Wed Jan 2 06:21:35 PST 2013

Hi Rafael,

On 02/01/13 01:49, Rafael Espíndola wrote:
> On 1 January 2013 12:26, Duncan Sands <baldrick at free.fr> wrote:
>> Hi Rafael, if a call uses a 'byval' parameter, should it be marked as a tail
>> call in the first place?  After all, byval implicitly places a copy of the
>> passed argument on the stack, so the call is implicitly using the stack.
>> There is the question of who puts the copy on the stack: the caller or the
>> callee?  If the former, maybe there isn't a problem after all...
>
> That is an interesting point.

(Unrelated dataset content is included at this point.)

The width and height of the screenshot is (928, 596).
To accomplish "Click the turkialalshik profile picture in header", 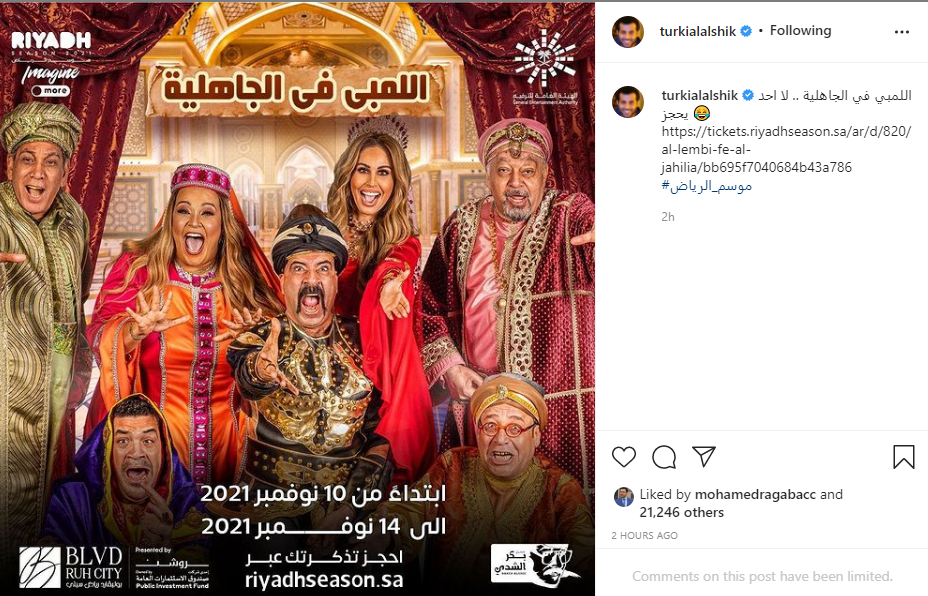I will (627, 32).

On one hand, we cannot produce an tail
> call (as in, an actual jump) for
>
> %X = type { i32 }
> define void @g(%X* byval %b, %X* byval %a) {
> entry:
>    tail call void @f(%X* %a, %X* %b)
>    ret void
> }
> declare void @f(%X* byval, %X* byval)
>
>
> but it would be nice to remain the ability of producing one for
>
> %X = type { i32 }
> define void @g(%X* byval %a) {
> entry:
>    tail call void @f(%X* %a)
>    ret void
> }
> declare void @f(%X* byval)
>
> Since the language spec says the code generator "may optimize", I
> think we can interpret the "does not access any allocas or varargs in
> the caller" at the IL level.

on the other hand, the optimizers will turn recursive tail calls into a
loop.  I didn't check whether this optimization tests for byval, but it
would be a wrong to generate a loop when there are byval parameters in
general.

There may be other cases like this.  I think it would be wise to audit the
code base to see what deductions transforms make based on the tailcall flag
being set.  That should give a better idea of whether it is better to simply
disallow byval or not (or allow some kind of compromise).  Whatever the
conclusion is, it would be good to document it explicitly.

Ciao, Duncan.

  If, for a given function, the code
> generator has to produce stack space for a call, than it is free to
> not doing the optimization. It looks like that is what the x86 backend
> does for the above examples.